Custom Delimiter Example:
python3 csvtools.py data.csv -display -dl ";"
Displays a formatted table output of data.csv where the fields in raw data are separated by ; (semicolon).
Rich UI Example (Default):
python3 csvtools.py data.csv --display --debug
Displays a beautifully formatted table with colors, panels, and enhanced visual feedback for data validation issues.
Classic Mode Example:
csvise display data.csv --display --classic --debug
Displays traditional plain text output for compatibility with scripts or environments that don't support Rich formatting.
Data Analysis Examples:
# Comprehensive analysis with correlations
csvise analyze data.csv --correlations
# Analyze specific columns only
csvise analyze data.csv --columns "Age,Salary,Department"

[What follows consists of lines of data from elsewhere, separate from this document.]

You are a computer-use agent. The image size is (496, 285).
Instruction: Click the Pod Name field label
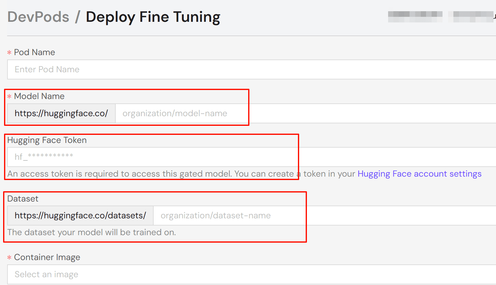tap(35, 52)
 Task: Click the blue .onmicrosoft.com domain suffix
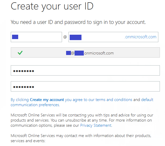(140, 37)
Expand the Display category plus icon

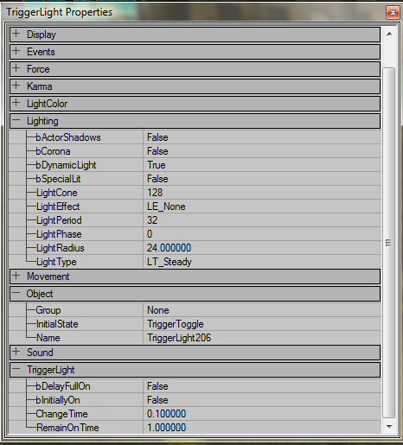tap(16, 34)
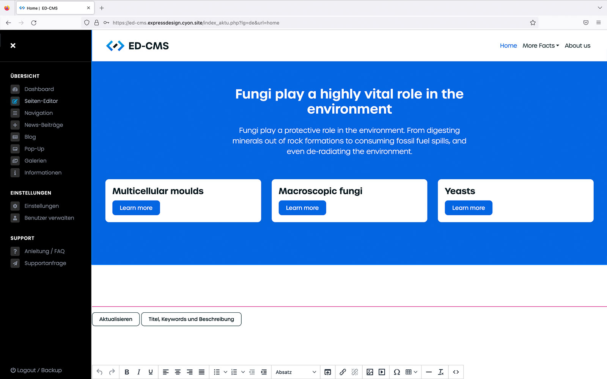This screenshot has width=607, height=379.
Task: Open the Absatz paragraph format dropdown
Action: point(296,372)
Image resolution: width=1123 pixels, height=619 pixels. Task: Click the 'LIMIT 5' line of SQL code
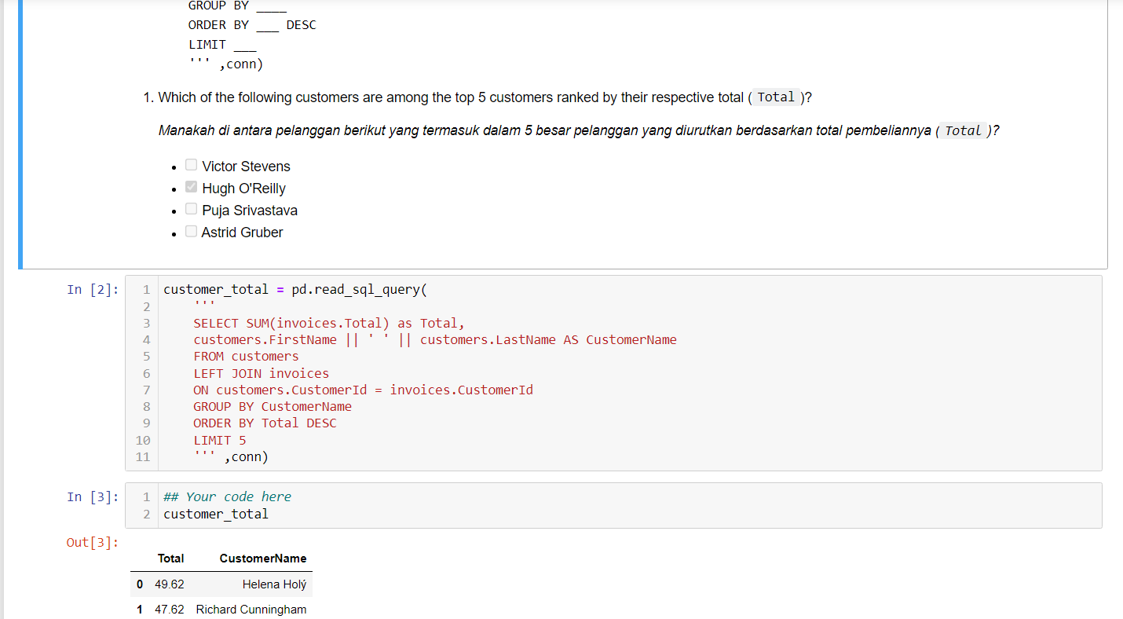[218, 440]
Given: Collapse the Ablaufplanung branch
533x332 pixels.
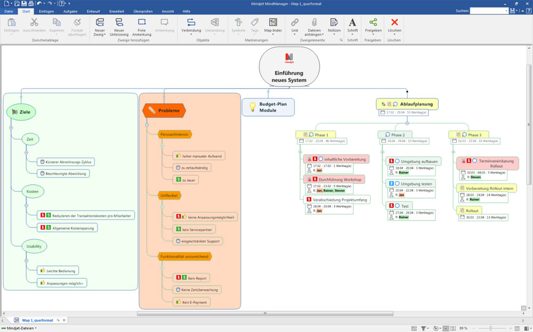Looking at the screenshot, I should point(407,123).
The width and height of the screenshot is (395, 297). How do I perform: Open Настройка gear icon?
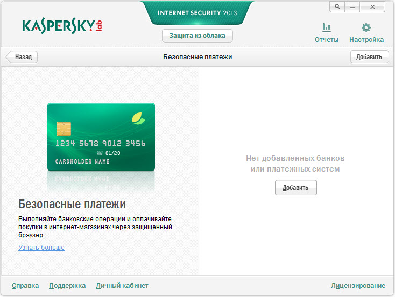pyautogui.click(x=366, y=27)
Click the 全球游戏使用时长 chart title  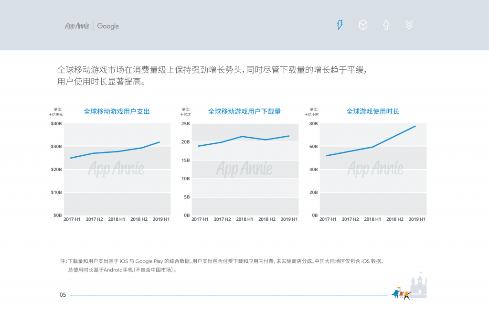coord(372,111)
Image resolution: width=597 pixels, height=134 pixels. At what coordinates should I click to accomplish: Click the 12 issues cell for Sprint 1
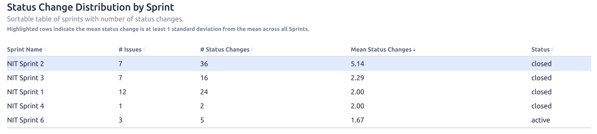[122, 92]
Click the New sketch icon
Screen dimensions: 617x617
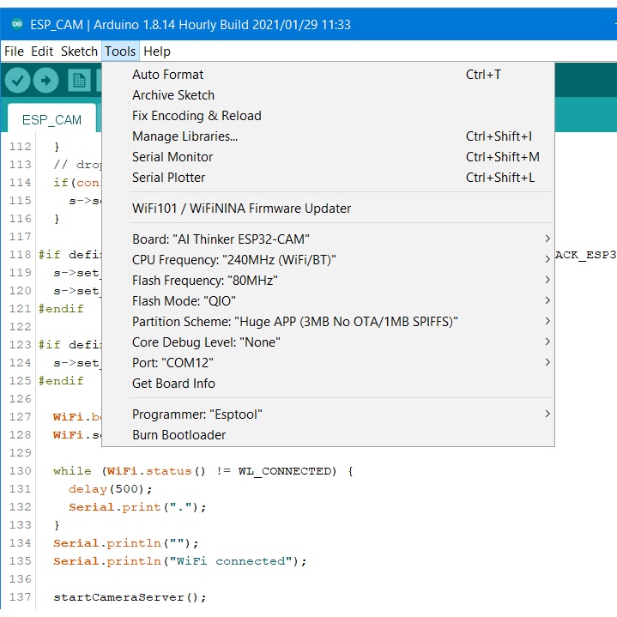tap(79, 82)
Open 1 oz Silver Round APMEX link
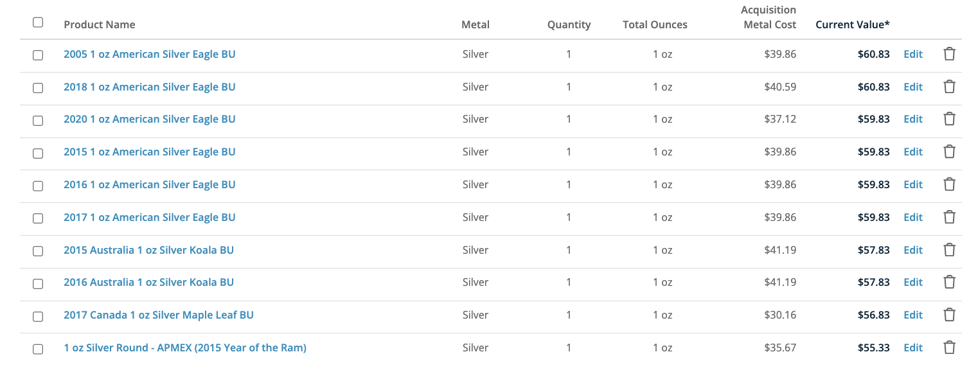 (185, 348)
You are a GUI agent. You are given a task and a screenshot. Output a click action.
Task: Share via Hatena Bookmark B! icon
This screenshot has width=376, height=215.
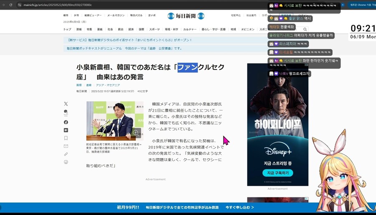pos(66,130)
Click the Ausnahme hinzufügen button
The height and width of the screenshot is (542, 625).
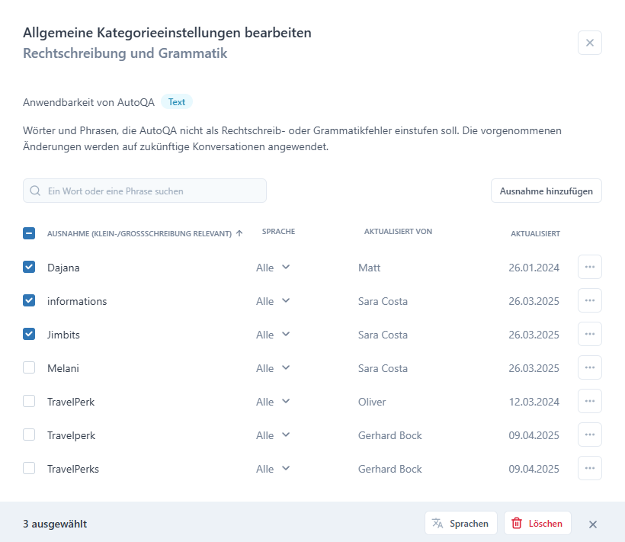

# Detect outliers in numeric columns
csvise analyze data.csv --outliers
# Show value distribution
csvise analyze data.csv --distribution
Data Cleaning Examples:
# Remove duplicates and normalize whitespace
csvise clean data.csv --remove-duplicates --normalize-whitespace
# Standardize case and fill missing values
csvise clean data.csv --standardize-case title --fill-missing mode
# Remove empty rows and save cleaned data
csvise clean data.csv --remove-empty-rows 0.5 --output cleaned_data.csv
# Complex cleaning pipeline
csvise clean data.csv --remove-duplicates --normalize-whitespace --standardize-case title --fill-missing mean --output cleaned_data.csv
⚙️ Configuration
Customize default behaviour of the script with csvtoolsConfig.json (ensure it is in the same directory as csvtools.py).
{
// additional delimiters to automatically detect
"additional_delimiters": ["|", ";", "###"],
// -display flag prints table starting at this index
"start_index": 1,
// setting to null prints all rows
"num_rows_to_print": null,
// table display formatting customization
"display_column_lines": true,
"display_row_lines": false,
"check_type_mismatches": true,
"string_case": "default" // options: "default", "upper", "lower"
}
Example Output
[VERBOSE] Detecting delimiter from sample row: Name,Age,Occupation
[VERBOSE] Delimiter detected: ,
[VERBOSE] Detected columns: ['Name', 'Age', 'Occupation']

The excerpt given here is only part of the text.